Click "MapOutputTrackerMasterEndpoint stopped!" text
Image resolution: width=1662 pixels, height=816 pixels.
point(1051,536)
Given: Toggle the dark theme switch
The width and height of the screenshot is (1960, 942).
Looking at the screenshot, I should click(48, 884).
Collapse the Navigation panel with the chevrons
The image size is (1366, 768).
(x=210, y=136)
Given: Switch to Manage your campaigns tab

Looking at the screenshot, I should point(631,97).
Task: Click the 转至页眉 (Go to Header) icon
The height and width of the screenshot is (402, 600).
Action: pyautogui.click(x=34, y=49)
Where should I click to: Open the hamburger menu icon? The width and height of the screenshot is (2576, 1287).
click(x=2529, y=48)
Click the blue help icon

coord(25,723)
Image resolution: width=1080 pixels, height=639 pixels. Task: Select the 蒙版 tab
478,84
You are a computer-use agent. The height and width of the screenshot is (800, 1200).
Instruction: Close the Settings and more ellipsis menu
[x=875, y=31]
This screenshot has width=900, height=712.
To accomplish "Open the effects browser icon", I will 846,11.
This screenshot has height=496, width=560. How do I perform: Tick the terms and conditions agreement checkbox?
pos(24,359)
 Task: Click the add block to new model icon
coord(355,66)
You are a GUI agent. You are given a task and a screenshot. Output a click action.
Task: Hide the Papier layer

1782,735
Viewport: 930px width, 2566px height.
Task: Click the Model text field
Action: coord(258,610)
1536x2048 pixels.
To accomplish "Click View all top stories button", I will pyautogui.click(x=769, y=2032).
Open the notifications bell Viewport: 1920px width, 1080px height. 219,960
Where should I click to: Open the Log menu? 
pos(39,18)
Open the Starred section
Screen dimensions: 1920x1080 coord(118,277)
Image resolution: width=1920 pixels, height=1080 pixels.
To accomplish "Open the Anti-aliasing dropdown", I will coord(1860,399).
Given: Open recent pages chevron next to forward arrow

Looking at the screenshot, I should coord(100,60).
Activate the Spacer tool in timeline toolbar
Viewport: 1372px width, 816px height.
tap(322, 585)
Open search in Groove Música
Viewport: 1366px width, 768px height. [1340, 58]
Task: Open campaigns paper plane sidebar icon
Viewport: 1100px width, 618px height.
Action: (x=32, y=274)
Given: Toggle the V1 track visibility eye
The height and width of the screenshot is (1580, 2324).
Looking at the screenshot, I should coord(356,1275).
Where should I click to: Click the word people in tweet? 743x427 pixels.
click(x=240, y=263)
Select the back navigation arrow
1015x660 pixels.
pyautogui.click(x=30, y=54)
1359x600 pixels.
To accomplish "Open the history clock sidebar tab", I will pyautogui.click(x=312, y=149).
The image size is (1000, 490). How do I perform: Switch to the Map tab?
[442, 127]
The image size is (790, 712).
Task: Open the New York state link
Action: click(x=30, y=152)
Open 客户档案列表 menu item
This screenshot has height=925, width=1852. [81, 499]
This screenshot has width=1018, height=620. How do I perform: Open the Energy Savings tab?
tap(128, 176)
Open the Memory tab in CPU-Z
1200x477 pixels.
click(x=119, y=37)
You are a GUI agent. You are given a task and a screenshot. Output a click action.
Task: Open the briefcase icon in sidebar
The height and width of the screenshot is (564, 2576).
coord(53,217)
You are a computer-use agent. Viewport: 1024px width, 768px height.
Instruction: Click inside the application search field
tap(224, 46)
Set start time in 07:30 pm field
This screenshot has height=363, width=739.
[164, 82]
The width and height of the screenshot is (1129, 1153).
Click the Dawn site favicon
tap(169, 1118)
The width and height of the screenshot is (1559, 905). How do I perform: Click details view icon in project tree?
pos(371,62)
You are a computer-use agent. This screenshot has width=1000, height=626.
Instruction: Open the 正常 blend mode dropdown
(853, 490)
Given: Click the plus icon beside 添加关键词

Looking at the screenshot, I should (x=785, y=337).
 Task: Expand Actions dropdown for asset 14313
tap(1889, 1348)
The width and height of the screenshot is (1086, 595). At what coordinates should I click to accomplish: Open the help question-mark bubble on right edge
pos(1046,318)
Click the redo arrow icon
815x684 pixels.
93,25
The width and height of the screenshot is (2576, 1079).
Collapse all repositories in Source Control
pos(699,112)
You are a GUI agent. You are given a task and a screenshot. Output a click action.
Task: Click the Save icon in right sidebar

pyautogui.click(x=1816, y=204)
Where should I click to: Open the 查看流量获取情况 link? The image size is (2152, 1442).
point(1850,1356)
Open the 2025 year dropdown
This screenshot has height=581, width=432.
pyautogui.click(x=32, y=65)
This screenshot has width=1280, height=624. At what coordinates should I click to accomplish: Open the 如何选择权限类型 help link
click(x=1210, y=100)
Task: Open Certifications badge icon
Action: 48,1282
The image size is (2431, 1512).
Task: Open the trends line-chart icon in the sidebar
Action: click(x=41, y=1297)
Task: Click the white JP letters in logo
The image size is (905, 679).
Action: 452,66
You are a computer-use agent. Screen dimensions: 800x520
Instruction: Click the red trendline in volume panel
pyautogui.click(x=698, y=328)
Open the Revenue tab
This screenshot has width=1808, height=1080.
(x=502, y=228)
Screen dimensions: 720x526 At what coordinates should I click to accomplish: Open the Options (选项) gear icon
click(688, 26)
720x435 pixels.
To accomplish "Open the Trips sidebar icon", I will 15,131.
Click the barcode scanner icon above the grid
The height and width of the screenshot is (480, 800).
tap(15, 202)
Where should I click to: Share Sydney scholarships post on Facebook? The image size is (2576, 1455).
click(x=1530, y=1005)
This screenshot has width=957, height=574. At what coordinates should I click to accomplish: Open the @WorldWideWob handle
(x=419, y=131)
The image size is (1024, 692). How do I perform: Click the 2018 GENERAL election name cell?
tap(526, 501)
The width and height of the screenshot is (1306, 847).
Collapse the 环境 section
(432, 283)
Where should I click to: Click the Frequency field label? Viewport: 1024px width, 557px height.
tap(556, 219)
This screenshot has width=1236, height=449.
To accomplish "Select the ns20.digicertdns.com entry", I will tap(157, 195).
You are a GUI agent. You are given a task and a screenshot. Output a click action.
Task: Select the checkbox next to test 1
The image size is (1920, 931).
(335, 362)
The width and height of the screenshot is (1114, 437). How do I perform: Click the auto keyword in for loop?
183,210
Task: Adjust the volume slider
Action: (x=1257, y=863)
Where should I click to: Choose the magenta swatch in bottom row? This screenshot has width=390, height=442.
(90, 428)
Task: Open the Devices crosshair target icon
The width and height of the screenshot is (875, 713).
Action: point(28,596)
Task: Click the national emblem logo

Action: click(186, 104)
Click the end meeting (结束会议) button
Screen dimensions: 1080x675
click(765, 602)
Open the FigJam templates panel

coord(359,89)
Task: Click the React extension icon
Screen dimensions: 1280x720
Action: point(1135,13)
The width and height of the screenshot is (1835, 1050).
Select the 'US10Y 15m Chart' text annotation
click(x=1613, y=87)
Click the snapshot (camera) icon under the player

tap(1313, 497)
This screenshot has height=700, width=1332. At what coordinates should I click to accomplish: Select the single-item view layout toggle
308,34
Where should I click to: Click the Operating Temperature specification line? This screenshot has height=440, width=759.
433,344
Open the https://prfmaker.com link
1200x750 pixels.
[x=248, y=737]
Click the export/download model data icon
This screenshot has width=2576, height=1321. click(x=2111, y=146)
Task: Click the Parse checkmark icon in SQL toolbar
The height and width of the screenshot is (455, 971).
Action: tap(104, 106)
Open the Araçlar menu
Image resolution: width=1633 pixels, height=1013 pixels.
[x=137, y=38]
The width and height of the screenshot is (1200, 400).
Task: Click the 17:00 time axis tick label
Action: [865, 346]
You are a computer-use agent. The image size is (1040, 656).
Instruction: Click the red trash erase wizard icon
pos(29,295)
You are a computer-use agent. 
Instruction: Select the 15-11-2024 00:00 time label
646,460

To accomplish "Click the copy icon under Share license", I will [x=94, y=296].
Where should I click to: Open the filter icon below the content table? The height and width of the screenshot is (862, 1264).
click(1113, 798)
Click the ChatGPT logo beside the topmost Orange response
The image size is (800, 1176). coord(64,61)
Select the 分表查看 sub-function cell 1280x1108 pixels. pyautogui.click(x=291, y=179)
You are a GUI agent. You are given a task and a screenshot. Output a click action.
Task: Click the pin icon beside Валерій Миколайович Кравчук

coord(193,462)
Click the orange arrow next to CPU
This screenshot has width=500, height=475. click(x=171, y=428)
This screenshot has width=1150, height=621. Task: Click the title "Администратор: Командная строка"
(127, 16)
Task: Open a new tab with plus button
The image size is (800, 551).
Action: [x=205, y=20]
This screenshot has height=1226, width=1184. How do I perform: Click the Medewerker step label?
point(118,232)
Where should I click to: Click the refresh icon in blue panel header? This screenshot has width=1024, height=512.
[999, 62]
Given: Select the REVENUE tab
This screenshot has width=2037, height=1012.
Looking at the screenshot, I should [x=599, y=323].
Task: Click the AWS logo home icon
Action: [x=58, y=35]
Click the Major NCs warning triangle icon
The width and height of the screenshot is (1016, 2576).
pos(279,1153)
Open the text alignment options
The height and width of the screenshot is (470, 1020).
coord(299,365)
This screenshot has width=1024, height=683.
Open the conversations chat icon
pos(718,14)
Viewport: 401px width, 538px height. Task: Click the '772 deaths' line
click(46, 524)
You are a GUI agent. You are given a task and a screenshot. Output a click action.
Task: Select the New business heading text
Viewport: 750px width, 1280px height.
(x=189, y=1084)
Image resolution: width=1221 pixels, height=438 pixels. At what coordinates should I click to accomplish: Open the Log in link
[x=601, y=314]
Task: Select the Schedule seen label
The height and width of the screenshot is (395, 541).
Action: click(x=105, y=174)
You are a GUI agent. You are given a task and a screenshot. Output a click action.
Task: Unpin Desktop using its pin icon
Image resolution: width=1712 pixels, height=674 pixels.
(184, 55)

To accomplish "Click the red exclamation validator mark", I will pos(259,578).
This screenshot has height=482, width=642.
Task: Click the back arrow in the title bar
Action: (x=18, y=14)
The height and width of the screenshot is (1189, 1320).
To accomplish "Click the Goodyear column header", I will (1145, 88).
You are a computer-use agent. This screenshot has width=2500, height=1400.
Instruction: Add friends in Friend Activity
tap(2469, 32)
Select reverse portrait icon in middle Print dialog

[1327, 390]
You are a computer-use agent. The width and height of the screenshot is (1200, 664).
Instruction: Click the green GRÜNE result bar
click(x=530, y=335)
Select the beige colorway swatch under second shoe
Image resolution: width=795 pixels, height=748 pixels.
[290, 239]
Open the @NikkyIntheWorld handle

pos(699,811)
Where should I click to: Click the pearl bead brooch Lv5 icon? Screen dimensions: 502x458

» **What the exercise asks**:
Please copy the records above exactly as they appear, beginning with the line that contains "Select reverse portrait" and continuing through the line that contains "pos(699,811)", with both of those lines included.

» **Solution to this problem**:
Select reverse portrait icon in middle Print dialog

[1327, 390]
You are a computer-use agent. The width and height of the screenshot is (1200, 664).
Instruction: Click the green GRÜNE result bar
click(x=530, y=335)
Select the beige colorway swatch under second shoe
Image resolution: width=795 pixels, height=748 pixels.
[290, 239]
Open the @NikkyIntheWorld handle

pos(699,811)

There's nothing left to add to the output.